Todo eso se llama igual y no es lo mismo. Y como no es lo mismo, hay gente que se apunta a su primera MILSIM esperando una cosa y se encuentra otra muy distinta: catorce horas de espera, un jefe de pelotón al que no conoce dándole órdenes y la sensación de que ha pagado por aburrirse en un bosque. Otros salen de ahí enganchados para siempre.
He jugado partidas de este tipo con militares en activo, con unidades de fuerzas especiales dando la instrucción, con pirotecnia de verdad y con roleo llevado hasta el límite. También he jugado cosas que se anunciaban como MILSIM y eran una partida normal con más horas. Este artículo es para que sepas distinguir una de otra antes de pagar la inscripción.
La respuesta corta: MILSIM viene de military simulation, y lo que la define no es el uniforme ni el equipo, sino tres cosas: duración larga y continua (casi siempre con la noche por medio), una cadena de mando real a la que obedeces aunque no te apetezca, y recursos limitados — munición, baterías, agua y comida que tienes que administrar. El airsoft «realista» es otra cosa distinta: es un estilo, y lo puedes aplicar en una partida de tres horas un domingo por la mañana. Se puede jugar «realista» sin jugar una MILSIM, y en una MILSIM mal montada se puede acabar jugando algo muy poco realista.
Índice
- Qué es una MILSIM
- Lo que no es una MILSIM, aunque te la vendan así
- Los grados de «realismo»
- Realismo de foto y realismo de procedimiento
- Tres partidas de mi canal donde se ve la diferencia
- Lo que se aprende ahí y no se aprende jugando los domingos
- Antes de tu primera, esto
- Cómo prepararte para la primera
- ¿Merece la pena?
- Preguntas frecuentes
Pequeño aviso de transparencia, ya sabéis que eso es algo muy importante siempre para mí: algunos enlaces son de afiliado. A ti no te cuesta más y a mí me ayuda a seguir con esto.
Qué es una MILSIM
MILSIM es military simulation. La idea no es parecer un soldado: es funcionar como funciona una unidad, con las limitaciones que eso trae. Y ahí está la clave, porque lo que hace que una partida sea MILSIM son las limitaciones, no los adornos.

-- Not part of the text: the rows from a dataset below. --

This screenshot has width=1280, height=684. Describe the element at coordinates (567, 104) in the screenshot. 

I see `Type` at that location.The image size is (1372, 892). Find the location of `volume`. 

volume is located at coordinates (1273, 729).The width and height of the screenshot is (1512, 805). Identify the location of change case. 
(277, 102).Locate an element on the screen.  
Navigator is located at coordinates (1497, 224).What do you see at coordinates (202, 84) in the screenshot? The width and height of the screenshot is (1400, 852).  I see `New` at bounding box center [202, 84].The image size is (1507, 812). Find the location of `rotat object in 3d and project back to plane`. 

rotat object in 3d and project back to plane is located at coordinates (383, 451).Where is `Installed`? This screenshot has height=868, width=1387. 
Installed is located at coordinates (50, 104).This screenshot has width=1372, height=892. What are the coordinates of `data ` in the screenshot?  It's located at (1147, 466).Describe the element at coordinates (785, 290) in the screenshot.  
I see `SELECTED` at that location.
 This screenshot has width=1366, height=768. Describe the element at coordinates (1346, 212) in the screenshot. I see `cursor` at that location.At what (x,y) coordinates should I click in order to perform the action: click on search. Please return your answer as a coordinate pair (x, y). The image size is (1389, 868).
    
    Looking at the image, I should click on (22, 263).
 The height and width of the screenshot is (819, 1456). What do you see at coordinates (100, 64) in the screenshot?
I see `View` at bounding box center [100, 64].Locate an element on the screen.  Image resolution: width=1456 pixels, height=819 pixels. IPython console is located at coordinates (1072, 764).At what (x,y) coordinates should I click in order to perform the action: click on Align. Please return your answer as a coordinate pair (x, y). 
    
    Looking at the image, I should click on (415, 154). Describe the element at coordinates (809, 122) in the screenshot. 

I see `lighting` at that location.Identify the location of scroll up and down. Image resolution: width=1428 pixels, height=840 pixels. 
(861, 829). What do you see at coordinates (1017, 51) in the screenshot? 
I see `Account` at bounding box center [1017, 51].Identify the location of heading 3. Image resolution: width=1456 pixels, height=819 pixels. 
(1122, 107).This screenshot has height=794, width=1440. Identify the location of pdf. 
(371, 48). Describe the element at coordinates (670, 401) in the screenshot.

Cuando una organización se lo toma en serio, casi siempre aparecen estos cinco pilares:
Duración continua
No son «cinco partidas de una hora seguidas». Es un único escenario que arranca —muchas veces ya el viernes por la tarde o por la noche— y no para hasta el domingo. Duermes en el campo o no duermes, y lo que hiciste a las once de la noche condiciona lo que te toca a las seis de la mañana. Esa continuidad es lo que hace que las decisiones pesen: si te gastas toda la munición en un tiroteo tonto a mediodía, a las tres de la madrugada lo pagas.
Fuera de España hay organizaciones que estiran el formato todavía más, con eventos de varios días seguidos. Son casos aislados, pero existen, y son la versión más extrema de esto.
Cadena de mando
Hay un mando de fuerza, unos jefes de sección y unos jefes de equipo, y las órdenes bajan por ahí. Tú no decides a dónde vas. Puede que te pases seis horas guardando un cruce mientras el ruido está a dos kilómetros, y eso también es la partida. Para mucha gente este es el filtro real: no aguantan obedecer.
Recursos limitados
Cargadores contados, sin bolsas de bolas en la mochila, baterías que tienen que llegar hasta el final, agua y comida que llevas tú. Cuando la munición se acaba, el juego cambia por completo: dejas de disparar por disparar y empiezas a moverte con cabeza.
Bajas con consecuencia
Aquí no hay «cuento diez y vuelvo a jugar». Hay tiempos de regeneración largos, puntos de reagrupamiento lejos, sistemas de sanitario donde alguien tiene que llegar hasta ti y atenderte, y en algunas partidas un número de vidas para todo el fin de semana. Cuando morir cuesta caro, la gente deja de asomarse por la esquina como si fuera un videojuego.
Un escenario con objetivos, no un marcador
No se gana por bajas. Se gana por cumplir misiones: tomar y mantener una posición, escoltar a alguien, recuperar material, sacar información. Muchas veces ni siquiera sabes cómo va la partida hasta el briefing final, y eso es intencionado.
La prueba del algodón
Si en una partida puedes rellenar cargadores cuando quieras, volver a la zona segura a por una Coca-Cola y decidir tú por tu cuenta a dónde vas… es una partida larga, y puede ser buenísima, pero no es una MILSIM. La palabra se usa mucho como reclamo.


Lo que no es una MILSIM, aunque te la vendan así
Voy a ser claro con esto porque es donde más gente se lleva el chasco.
- No es una partida normal de doce horas. Alargar el horario no cambia las reglas. Si el sistema de juego es el mismo, lo único que has comprado es cansancio.
- No es «venir uniformado». El dress code es una consecuencia, no la causa. Hay MILSIM donde cada facción va uniformada y sigue siendo una partida convencional por dentro.
- No es tener el equipo caro. He visto gente con lo justo funcionar de maravilla en una partida dura, y gente con el equipo completo de arriba abajo incapaz de aguantar cuatro horas quieta.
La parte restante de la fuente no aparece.